Resource Consumption

  • CPU: on the target, DSS Agent typically does not use a lot of CPU resources, but the database session it initiates does (also depends on whether any transformations are run as part of the channel definition). A single Integrate process will have a single database process that can easily use the full CPU core. Multiple channels into the same target will each add one process (unless specifically configured to split into more than one Integrate process). Compare/Refresh can use more cores depending on the parallelism in DSS. Associated database processes may use more than one core each depending on parallelism settings at the database level.
  • Memory: the memory consumption for DSS Agent on the target is very modest unless large transactions have to be processed. Typically, less than 1 GB per Integrate is used. Row-by-row refresh and compare can use gigabytes of memory but are not run on an ongoing basis.
  • Storage space: $DSS_CONFIG on the target may be storing temporary files for row-by-row compare or refresh, and if tables are large, a significant amount of space may be required. Start with 5 GB.
  • I/O: the I/O performance for DSS Agent on the target is generally not critical.
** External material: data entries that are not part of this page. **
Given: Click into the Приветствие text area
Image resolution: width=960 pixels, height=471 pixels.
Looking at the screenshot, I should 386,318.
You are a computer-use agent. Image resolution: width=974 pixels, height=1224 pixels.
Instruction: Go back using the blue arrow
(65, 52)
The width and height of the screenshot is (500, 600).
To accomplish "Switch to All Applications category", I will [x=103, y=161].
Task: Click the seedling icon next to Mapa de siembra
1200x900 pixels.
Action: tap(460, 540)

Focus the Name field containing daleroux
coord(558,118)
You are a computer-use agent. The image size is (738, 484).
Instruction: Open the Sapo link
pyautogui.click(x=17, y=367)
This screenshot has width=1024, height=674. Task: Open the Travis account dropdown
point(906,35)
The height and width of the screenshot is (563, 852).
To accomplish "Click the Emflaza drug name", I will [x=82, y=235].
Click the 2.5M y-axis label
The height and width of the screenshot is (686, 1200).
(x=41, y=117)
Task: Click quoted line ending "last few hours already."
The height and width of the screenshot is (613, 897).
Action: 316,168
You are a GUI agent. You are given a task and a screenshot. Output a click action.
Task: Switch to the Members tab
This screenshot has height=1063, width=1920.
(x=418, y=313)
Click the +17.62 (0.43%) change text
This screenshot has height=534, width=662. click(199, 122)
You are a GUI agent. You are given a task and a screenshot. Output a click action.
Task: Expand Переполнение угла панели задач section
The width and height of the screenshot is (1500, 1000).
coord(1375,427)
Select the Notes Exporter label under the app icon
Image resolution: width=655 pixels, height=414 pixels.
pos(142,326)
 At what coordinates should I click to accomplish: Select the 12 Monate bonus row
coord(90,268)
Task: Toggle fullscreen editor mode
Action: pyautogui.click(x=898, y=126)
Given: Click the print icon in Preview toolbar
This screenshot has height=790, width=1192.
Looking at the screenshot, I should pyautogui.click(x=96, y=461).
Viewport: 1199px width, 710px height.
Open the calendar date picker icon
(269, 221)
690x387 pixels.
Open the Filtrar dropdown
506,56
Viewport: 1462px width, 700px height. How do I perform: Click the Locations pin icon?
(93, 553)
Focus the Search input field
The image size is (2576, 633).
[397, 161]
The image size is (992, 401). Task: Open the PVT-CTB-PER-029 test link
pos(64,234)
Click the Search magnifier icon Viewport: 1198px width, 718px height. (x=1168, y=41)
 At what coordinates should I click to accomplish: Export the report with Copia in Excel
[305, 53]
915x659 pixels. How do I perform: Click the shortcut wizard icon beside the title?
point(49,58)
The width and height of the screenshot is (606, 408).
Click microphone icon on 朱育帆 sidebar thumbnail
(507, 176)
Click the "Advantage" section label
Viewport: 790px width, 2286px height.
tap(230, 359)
Monitoring Integrate Agent Machine Resources

Because replication between heterogeneous source and target heavily depends on the available computing on the Integrate agent machine for data type conversions during Refresh and CDC, coalescing operations in a burst cycle, computing checksum for Compare, in cases of DSS utilizing SAP Xform for declustering and depooling tables, decryption of data received from the DSS Hub, and the like, its imperative to determine scale-out Integrate agent strategies pre-deployment.